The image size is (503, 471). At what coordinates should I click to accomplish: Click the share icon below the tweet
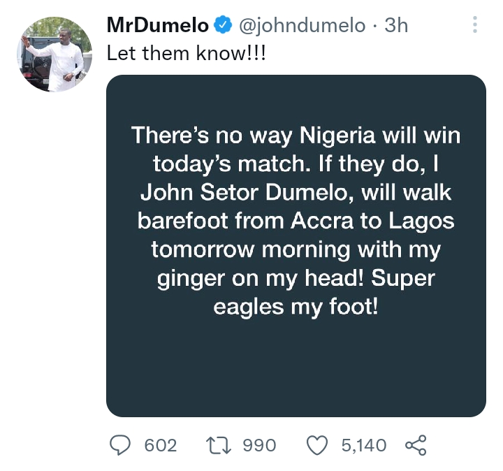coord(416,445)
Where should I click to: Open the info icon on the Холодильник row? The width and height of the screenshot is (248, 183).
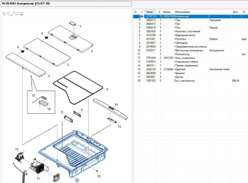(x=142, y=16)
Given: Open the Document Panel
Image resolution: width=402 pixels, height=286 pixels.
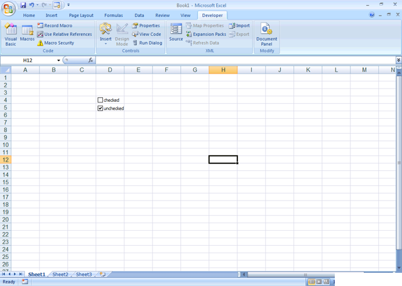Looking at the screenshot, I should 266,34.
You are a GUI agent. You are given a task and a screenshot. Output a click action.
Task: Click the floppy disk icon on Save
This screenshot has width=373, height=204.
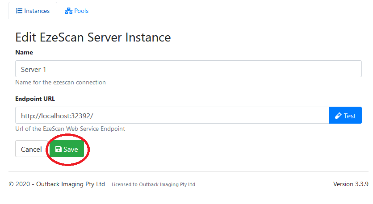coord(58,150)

:::

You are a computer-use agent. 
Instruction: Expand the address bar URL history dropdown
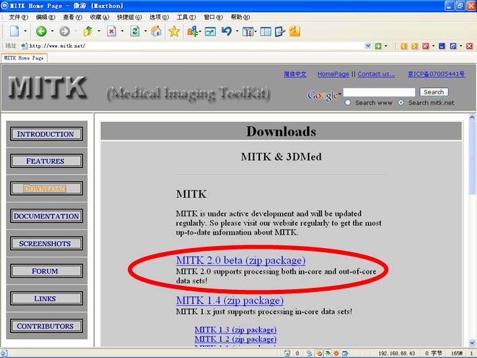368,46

:::

▸ **WORK INSTRUCTIONS**: In the records shown above, how many lines include the word "agent"? Answer with the number only.

▸ **ANSWER TO THE PROBLEM**: 2